On Monday, December 15, the U.S. Supreme Court issued an opinion that makes it easier for defendants to remove class actions to federal court under the Class Action Fairness Act of 2005 (“CAFA”). Dart Cherokee Basin Operating Co. v. Owens does so in three ways:
1. A defendant’s Notice of Removal does not have to include evidentiary submissions to establish federal jurisdiction under CAFA. A CAFA class action can be removed to federal court if the amount in controversy – i.e. value of the case – exceeds $5 million. Under Dart, defendants need only make a “plausible allegation” that the value of the case satisfies this jurisdictional amount. Evidence supporting the amount alleged is not required. This “plausible allegation” standard echoes the “short and plain statement” pleading standard in Federal Rule of Civil Procedure 8(a). If neither the plaintiff nor the district court contests the defendant’s allegations regarding the amount in controversy, no “evidence” is necessary. But if the allegations are contested, both sides submit proof, and the court will decide, by a preponderance of the evidence standard, whether the amount in controversy is met.
Dart puts an end to any antiremoval presumption in CAFA cases.
2. There is no presumption against removal of CAFA class actions. Before Dart, some courts applied a strong presumption against CAFA removals. The Supreme Court, however, held otherwise: “no antiremoval presumption attends cases invoking CAFA, which Congress enacted to facilitate adjudication of certain class actions in federal court.” Dart puts an end to any antiremoval presumption in CAFA cases. The Court did not decide whether such a presumption against removal exists in non-CAFA cases.
3. Federal appellate courts’ discretion to hear CAFA remand appeals is not “rudderless.” Although review of a CAFA remand order is permissive, Dart reminds federal appellate courts that a court “would necessarily abuse its discretion if it based its ruling on an erroneous view of the law.” An appellate court must exercise its “correctly ‘informed’ discretion,” applying the proper legal standard, to determine whether a petition meets the requirements for review.

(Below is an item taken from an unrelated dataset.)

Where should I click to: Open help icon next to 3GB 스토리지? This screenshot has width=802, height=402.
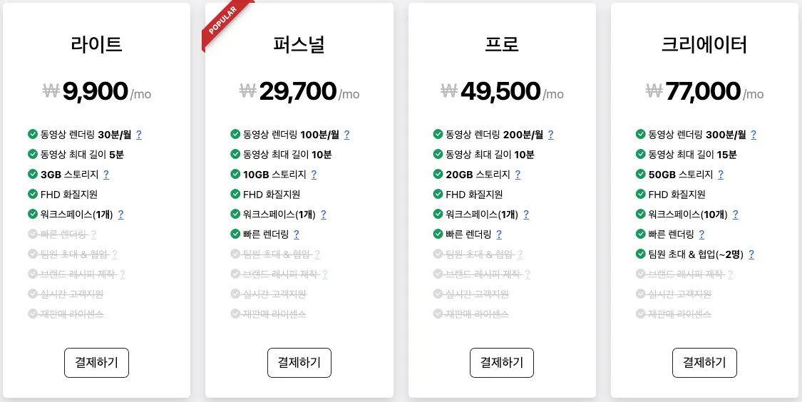point(106,175)
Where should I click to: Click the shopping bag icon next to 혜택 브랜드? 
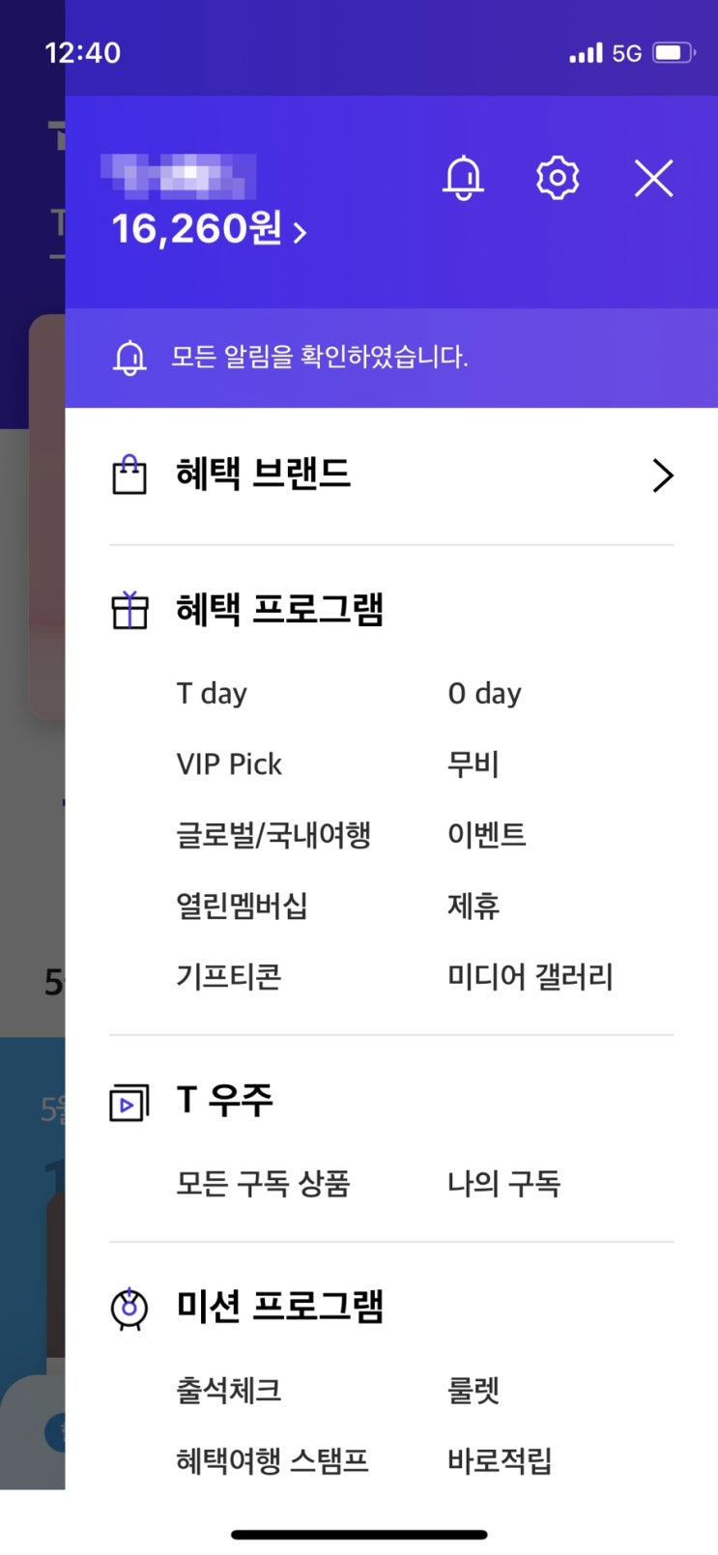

No. 1 already applies to non-CAFA removals. In fact, the Court relied on 1446(c)(2)(B), which on its face does not apply to CAFA removals, and “assume[d] without deciding” that this provision applies to CAFA. No. 3 does not apply to non-CAFA cases at all, but No. 2 may or not apply to non-CAFA cases (the only support the Court cited is applicable only to CAFA). Whether and how Dart impacts future class action rulings will be important to watch.